The latest Mourning Beloveth album is a phenomenal piece of purest Death/Doom.

Mourning Beloveth is a Death/Doom Metal band from Ireland that I have been quite keen on for the past few years. Their take on the style has been very consistent over the years; slow, dire Doom Metal with spacious riffs, abrasive growled vocals from frontman Darren Moore, and melodic clean singing from guitarist Frank Brennan (formerly of Epic Doom band Old Season). What really draws me to them is the atmosphere that they create with their music; there is this old, haggard, dusty vibe to their sound, which is mostly brought on by the haunting contributions of the latter of the two vocalists.

Rust & Bone is the sixth output from the Irish quintet, and though they are stylistic the same, the flow of the album is a tad different from their prior releases. Whereas the past albums typically consisted of five to six full tracks, the entirety of the release here is compromised of two full tracks (one being sixteen minutes and the other being eleven minutes), two acoustic interludes, and an eerie acoustic ballad at the end of the album. Because of this, the album feels considerably short, perhaps more suiting to be the length of an EP. In fact, I would say that this factor alone was the only drawback of the album for me, because by the end of its run time, I was wishing to hear so much more of it.

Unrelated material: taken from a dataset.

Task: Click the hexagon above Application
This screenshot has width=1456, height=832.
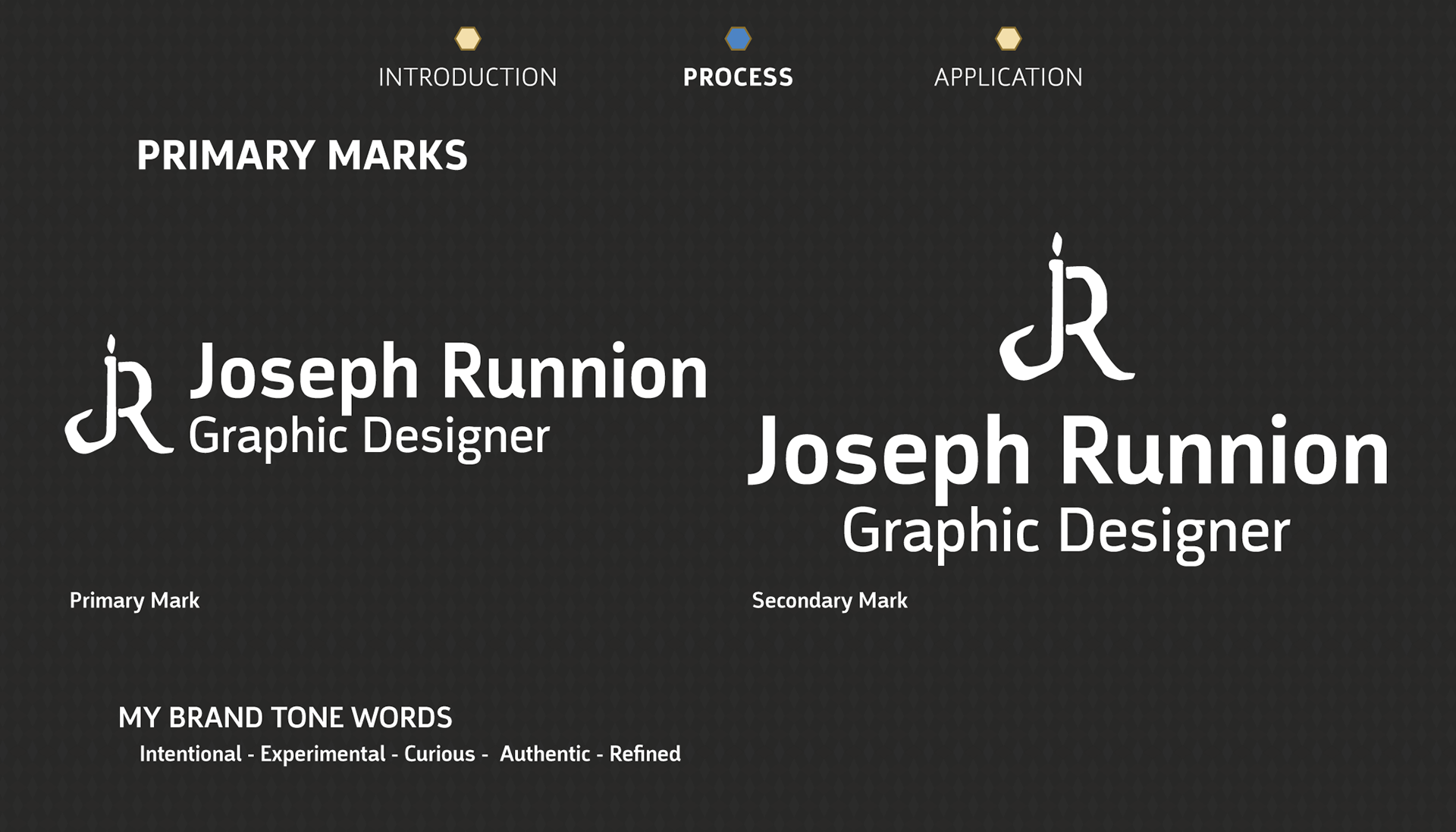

While it's a shame that the album itself could not have been longer, I can say that, as a fan of Mourning Beloveth, I am incredibly pleased with how the music itself sounds. As I stated before, their style has never really had too significant a stylistic change over the years, but they perform their music so skillfully and have enough hooks and memorable melodies in their albums that one doesn't become bored with them. With this album, the band balances out extremely desolate, droning passages of Doom with the anguished death grunts of Darren, and eerily calm interludes with the dramatic epic cleans of Frank. It's a very tasteful interplay between the two of them, and though one would imagine the more melodic sound of the latter would lighten the mood of the music, let me tell you now that there is not a single moment of this album in which you won't feel you are trapped in a dusty ocean of Doom!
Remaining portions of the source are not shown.